Companies employing customer segmentation operate under the fact that every customer is different and that their marketing efforts would be better served if they target specific, smaller groups with messages that those consumers would find relevant and lead them to buy something. Companies also hope to gain a deeper understanding of their customers' preferences and needs with the idea of discovering what each segment finds most valuable to more accurately tailor marketing materials toward that segment.
Malls or shopping complexes are often indulged in the race to increase their customers and hence making huge profits. To achieve this task machine learning is being applied by many stores already. It is amazing to realize the fact that how machine learning can aid in such ambitions. The shopping complexes make use of their customers’ data and develop ML models to target the right ones. This not only increases sales but also makes the complexes efficient.
Problem:
Discuss a specific problem based on clustering techniques (Unsupervised Learning).

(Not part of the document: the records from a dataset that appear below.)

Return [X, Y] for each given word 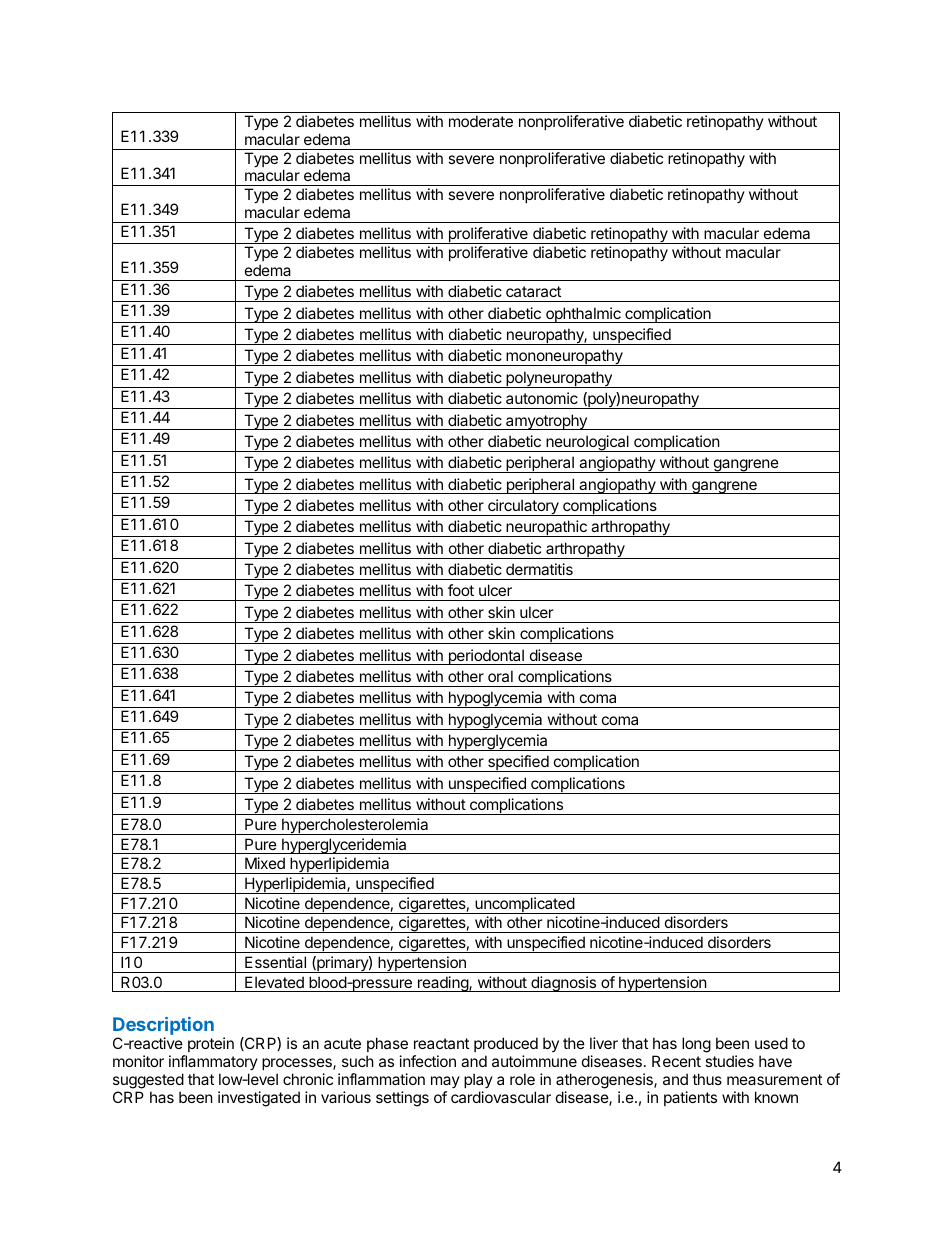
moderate [481, 121]
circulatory [523, 507]
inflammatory [213, 1062]
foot [461, 590]
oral [500, 676]
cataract [533, 291]
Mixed [265, 863]
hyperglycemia [498, 742]
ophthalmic [583, 315]
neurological [587, 443]
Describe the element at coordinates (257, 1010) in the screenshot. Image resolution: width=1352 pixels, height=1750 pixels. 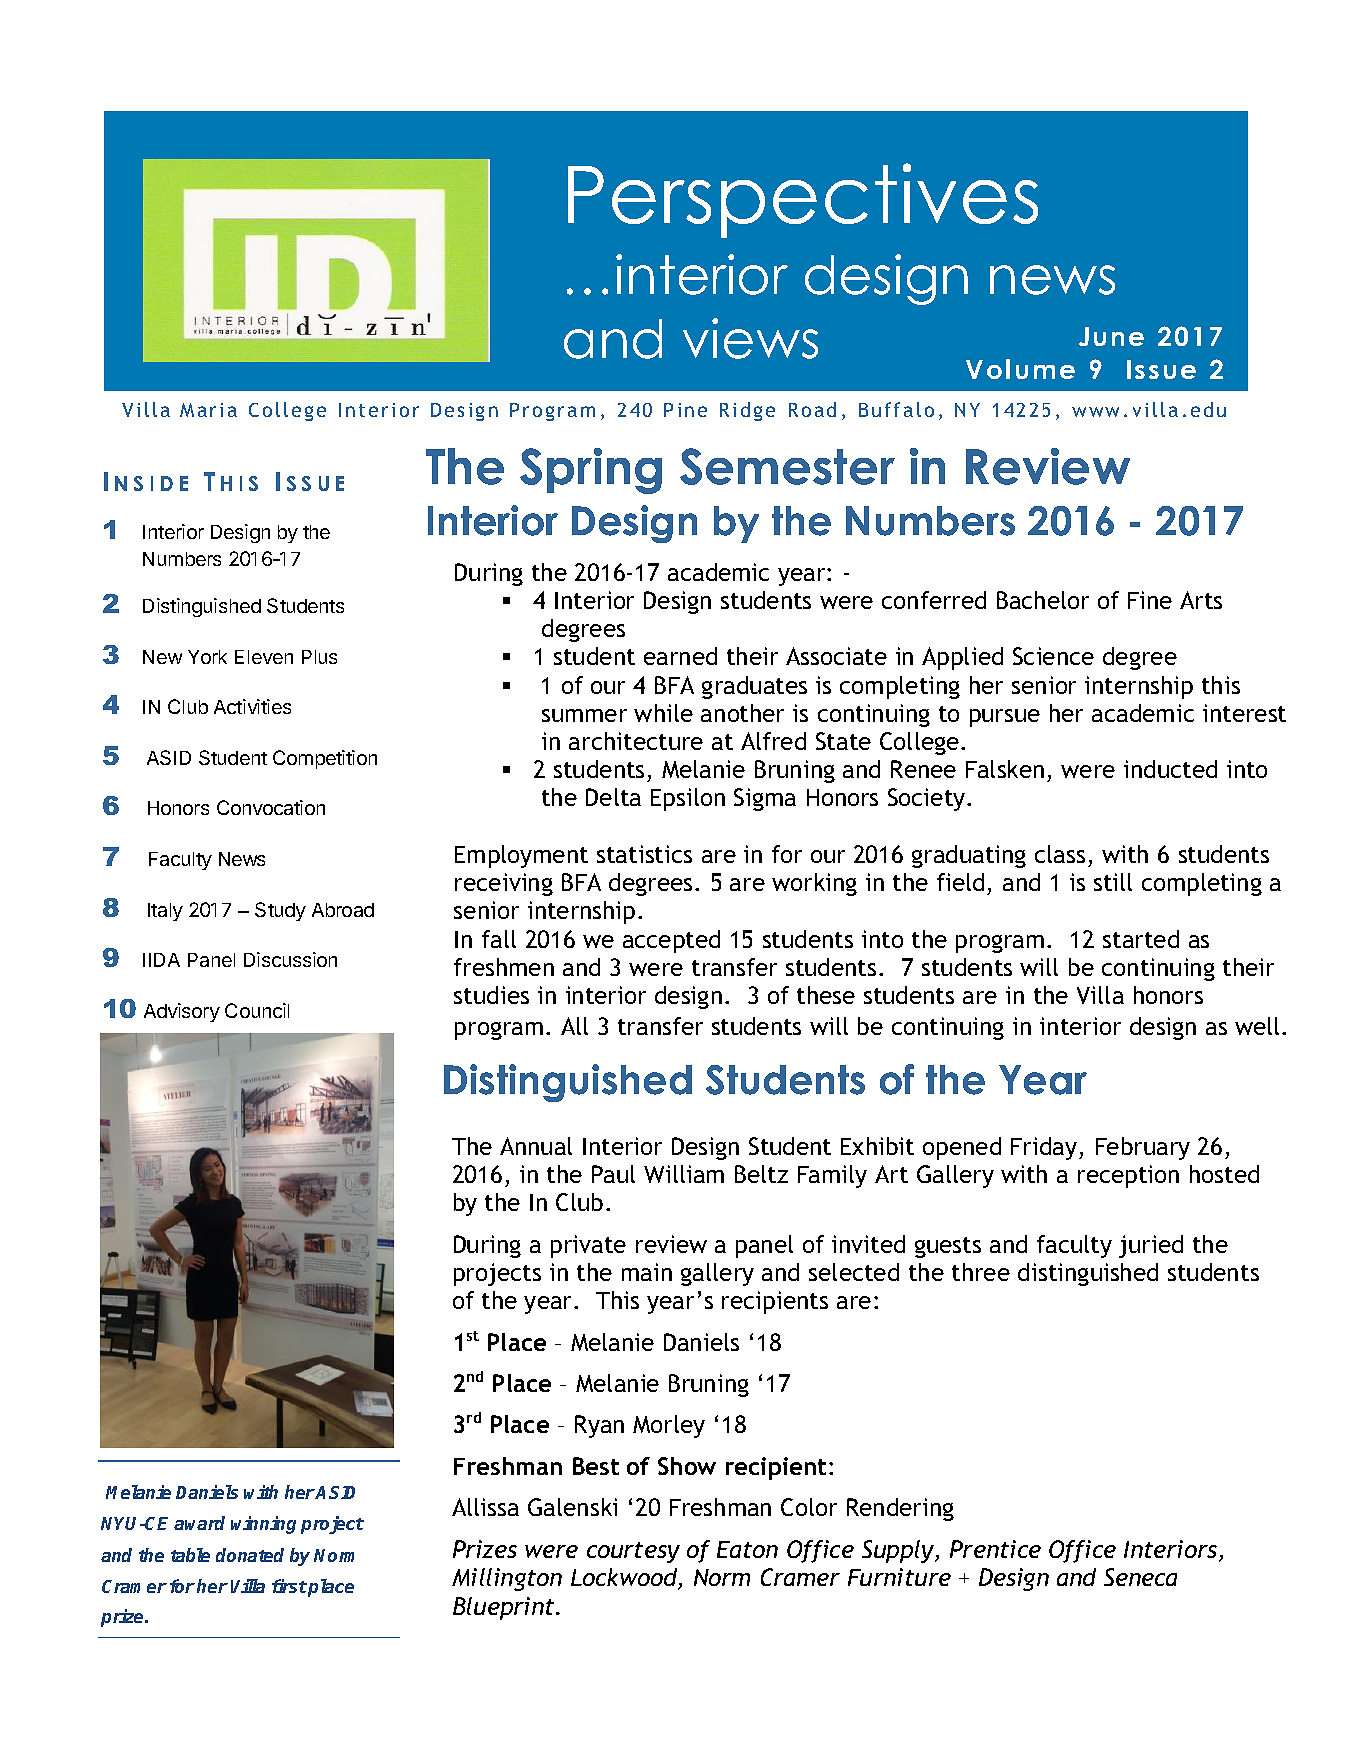
I see `Council` at that location.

However, the main aim in this project is to discuss the opulent use of machine learning in business and profit enhancement.
Dataset:
Here we have the following features :
Souce: https://www.kaggle.com/
# Importing the libraries
import numpy as np
import matplotlib.pyplot as plt
import pandas as pd
# Importing the dataset
dataset = pd.read_csv('project_data/Mall_Customers.csv')
dataset
# Annual incomce and spending score columns
X = dataset.iloc[:, [3, 4]].values
# Using the elbow method to find the optimal number of clusters
from sklearn.cluster import KMeans
wcss = []
for i in range(1, 11):
kmeans = KMeans(n_clusters = i, init = 'k-means++', random_state = 42)
kmeans.fit(X)
wcss.append(kmeans.inertia_)
plt.plot(range(1, 11), wcss)
plt.title('The Elbow Method')
plt.xlabel('Number of clusters')
plt.ylabel('WCSS')
plt.show()
# Fitting K-Means with K-means++ to the dataset
kmeans = KMeans(n_clusters = 5, init = 'k-means++', random_state = 42)

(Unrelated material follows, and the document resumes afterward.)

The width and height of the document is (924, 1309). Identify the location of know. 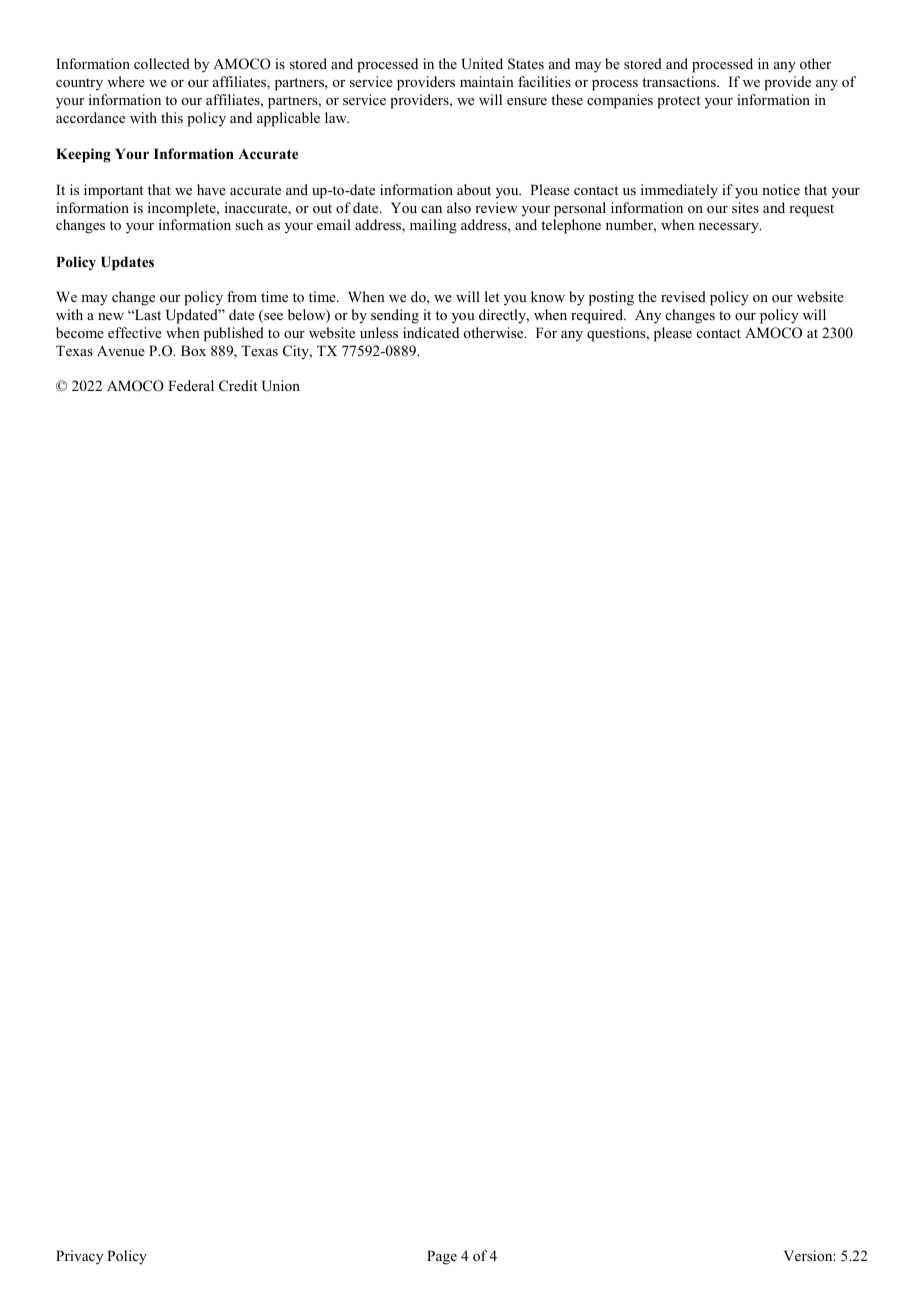
(548, 296).
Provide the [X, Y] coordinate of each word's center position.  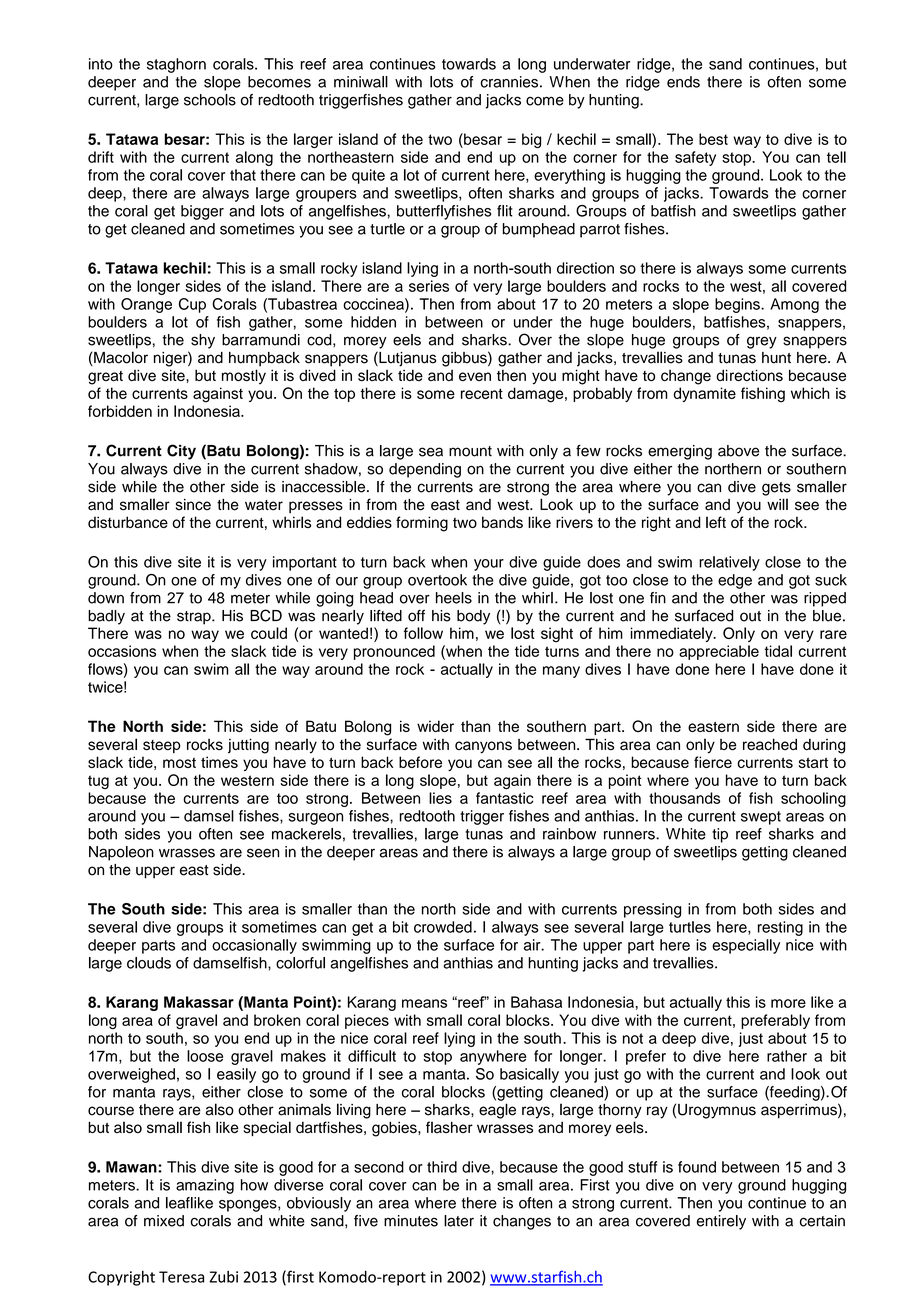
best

y_kmeans = kmeans.fit_predict(X)
# Visualising the clusters
# The data(clusters) are plotted on a spending score Vs annual income curve.

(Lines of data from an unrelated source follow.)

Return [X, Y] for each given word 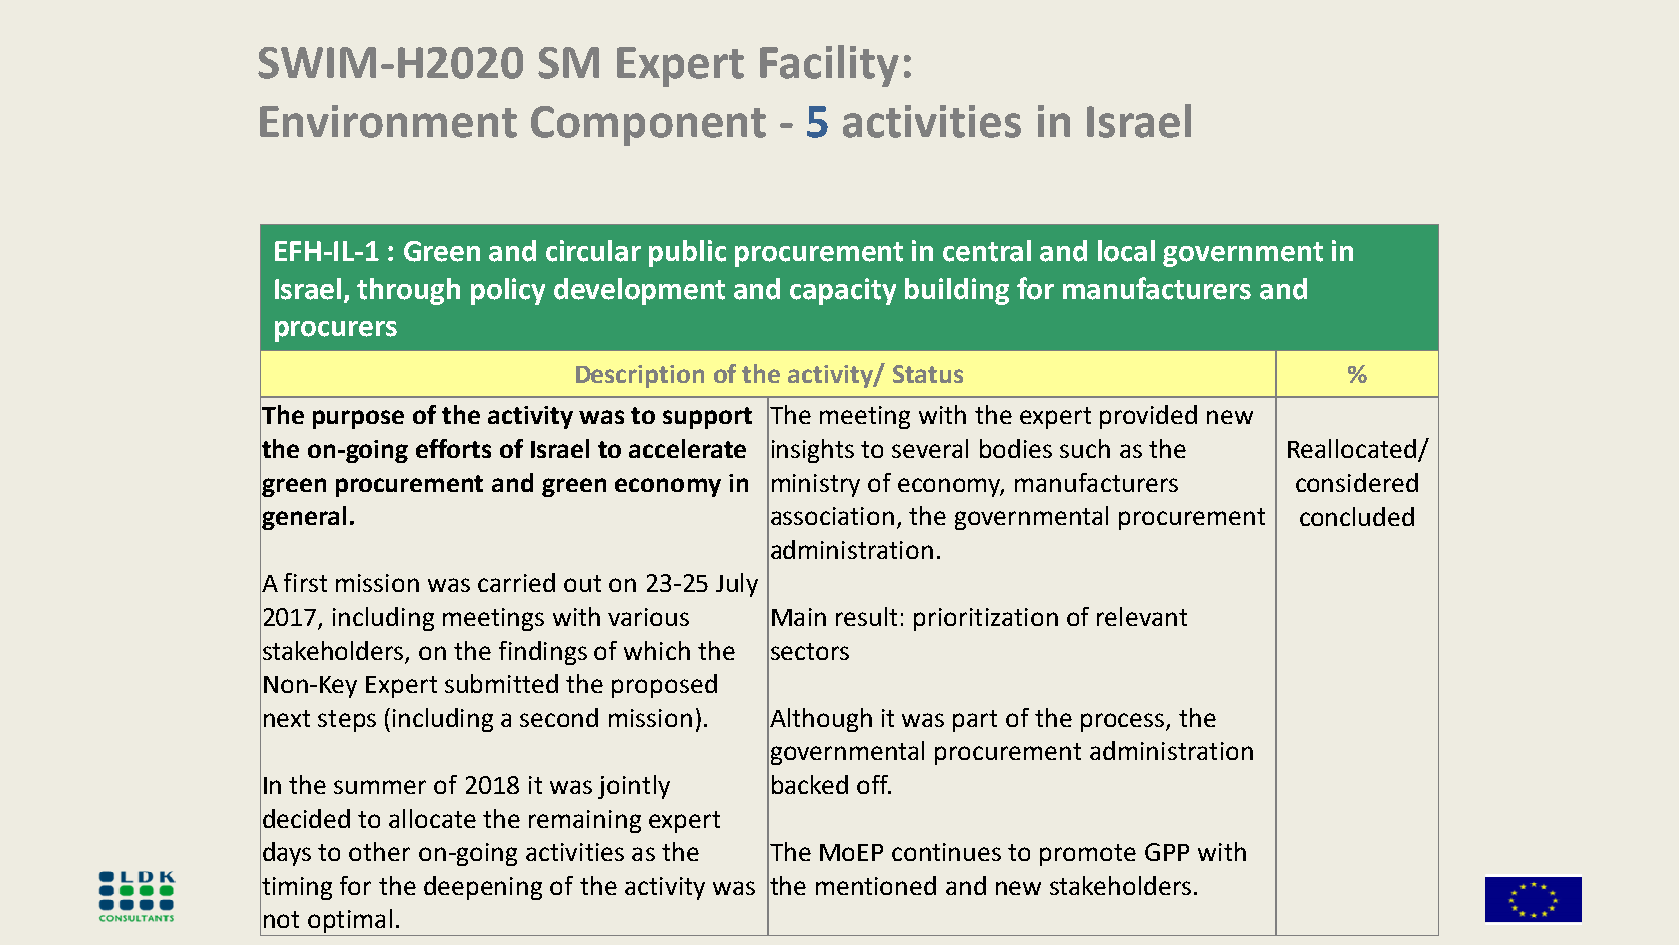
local [1126, 251]
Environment [388, 121]
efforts [453, 448]
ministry [816, 485]
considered [1357, 482]
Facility [829, 66]
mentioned [876, 885]
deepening [483, 888]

plt.scatter(X[y_kmeans == 0, 0], X[y_kmeans == 0, 1], s = 50, c = 'red', label = 'Cluster 1')
plt.scatter(X[y_kmeans == 1, 0], X[y_kmeans == 1, 1], s = 50, c = 'blue', label = 'Cluster 2')
plt.scatter(X[y_kmeans == 2, 0], X[y_kmeans == 2, 1], s = 50, c = 'green', label = 'Cluster 3')
plt.scatter(X[y_kmeans == 3, 0], X[y_kmeans == 3, 1], s = 50, c = 'cyan', label = 'Cluster 4')
plt.scatter(X[y_kmeans == 4, 0], X[y_kmeans == 4, 1], s = 50, c = 'magenta', label = 'Cluster 5')
plt.scatter(kmeans.cluster_centers_[:, 0], kmeans.cluster_centers_[:, 1], s = 25, c = 'yellow', label = 'Centroids')
plt.title('Clusters of customers')
plt.xlabel('Annual Income (k$)')
plt.ylabel('Spending Score (1-100)')
plt.legend()
plt.show()
# Visualising the clusters
# The data(clusters) are plotted on a spending score Vs annual income curve.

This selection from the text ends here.